彼らが私を導いた場所は赤の五王のラウンジだった。
ガチャっ
剣がドアを開けると同時に
パーンっ、
クラッカーの音同時に声も聞こえてきた。
「「「「山沢杏奈さん、執事登用試験合格おめでとーー」」」」
「えっと…これは?」
「えっと…」
流石に戸惑いが隠せなかった。
「この前から私たち在校生の五王が毎日毎日、執事室に訪ねて来たでしょ?」
五王で現在紅一点、河野向日葵の発言に続けて黒木圭太が訪ねてくる。
「おかしいと思わなかった?」
「思いました」
わたしは間髪入れずに答える。
「あれが、試験だったのですよ」
「後輩に仕えてもらうのにふさわしい人物かどうかを試す」
西園寺総一の発言に池谷晶が続く。
「今回の試験で、十人は落ちたよねぇ。ほとんどの人たちが金沢と渡辺の試験すらも通らなかったしね」
「本当です。やっとまともな人が来てくれて安心しました」
アイエス・ルイスのしみじみとした声に音那幸弥が賛同する。
「まさか、床に突き刺さった弓をこちら側に投げ返されるとは思ってなかったよ」
「俺も、流石に木刀を折られるとは…」
進と剣の発言に全員がギョッとした様な目でこちらを見てくる。
「い、いやぁ、自分の周囲に守るべき対象があるなら、やられる前にやれが家訓なものでして」
「守る対象って?」
「よくできた美術作品です」
私がその言葉を発した途端、眉間に皺を寄せたアイエス・ルイスが、怪訝な顔で聞き返す。
「よくできた?」
「はい!精巧に作られたレプリカ、筆先からは騙してやろうという悪意ではなく、単純な作者への尊敬が感じられました。
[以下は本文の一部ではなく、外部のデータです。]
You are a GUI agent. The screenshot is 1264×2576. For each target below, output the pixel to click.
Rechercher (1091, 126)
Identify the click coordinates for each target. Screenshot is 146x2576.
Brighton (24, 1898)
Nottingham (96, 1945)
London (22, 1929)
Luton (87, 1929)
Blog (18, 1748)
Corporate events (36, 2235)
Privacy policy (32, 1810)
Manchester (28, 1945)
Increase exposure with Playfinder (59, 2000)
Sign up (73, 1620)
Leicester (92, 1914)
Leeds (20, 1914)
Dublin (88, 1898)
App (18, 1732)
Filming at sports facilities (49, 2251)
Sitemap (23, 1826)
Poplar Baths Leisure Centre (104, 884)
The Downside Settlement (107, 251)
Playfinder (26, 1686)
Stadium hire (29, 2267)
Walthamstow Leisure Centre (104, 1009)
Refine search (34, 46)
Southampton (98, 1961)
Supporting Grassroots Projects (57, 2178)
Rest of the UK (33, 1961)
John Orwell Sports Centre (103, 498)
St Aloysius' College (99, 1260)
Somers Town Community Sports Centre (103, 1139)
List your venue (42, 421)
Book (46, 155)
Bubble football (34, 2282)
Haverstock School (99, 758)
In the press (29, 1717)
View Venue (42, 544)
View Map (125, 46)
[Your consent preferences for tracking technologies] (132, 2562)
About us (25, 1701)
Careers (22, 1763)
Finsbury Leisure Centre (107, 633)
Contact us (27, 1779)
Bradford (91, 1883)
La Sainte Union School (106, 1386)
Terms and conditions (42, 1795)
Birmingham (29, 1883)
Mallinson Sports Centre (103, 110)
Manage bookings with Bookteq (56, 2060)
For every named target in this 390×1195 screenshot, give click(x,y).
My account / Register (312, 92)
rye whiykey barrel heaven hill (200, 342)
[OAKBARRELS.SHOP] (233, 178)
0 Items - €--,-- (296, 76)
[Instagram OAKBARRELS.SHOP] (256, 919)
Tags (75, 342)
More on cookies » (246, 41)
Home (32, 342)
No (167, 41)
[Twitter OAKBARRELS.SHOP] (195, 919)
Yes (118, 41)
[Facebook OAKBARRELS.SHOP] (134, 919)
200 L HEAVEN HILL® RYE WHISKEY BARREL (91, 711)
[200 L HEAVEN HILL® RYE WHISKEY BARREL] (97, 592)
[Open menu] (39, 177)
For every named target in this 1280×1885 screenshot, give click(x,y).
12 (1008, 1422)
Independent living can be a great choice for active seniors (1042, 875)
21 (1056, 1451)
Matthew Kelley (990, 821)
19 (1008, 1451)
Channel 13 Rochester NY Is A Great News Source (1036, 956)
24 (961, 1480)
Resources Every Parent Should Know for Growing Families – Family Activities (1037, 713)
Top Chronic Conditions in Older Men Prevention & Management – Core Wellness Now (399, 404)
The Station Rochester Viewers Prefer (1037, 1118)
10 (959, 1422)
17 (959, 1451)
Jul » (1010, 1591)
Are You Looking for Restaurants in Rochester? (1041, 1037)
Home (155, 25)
これは素晴らしい芸術作品であり、決して傷つけてはならないと思いまして」
私の返答にアイエス・ルイスは笑い出す。
どうしたら良いのかよくわからず、直立していると、進が笑いながら言い、肩をすくめながらその言葉に剣が同意する。
「ははは、金沢と渡辺の言った通りになったね」
「本当です」
「ちなみになんて言ったの?」
向日葵が金沢と渡辺に尋ねる。
「「山沢さんは、みなさまを魅了しながらこの試験をクリアします」」
そうして、私は正式にこれから入学する緑の五王の執事に決定した。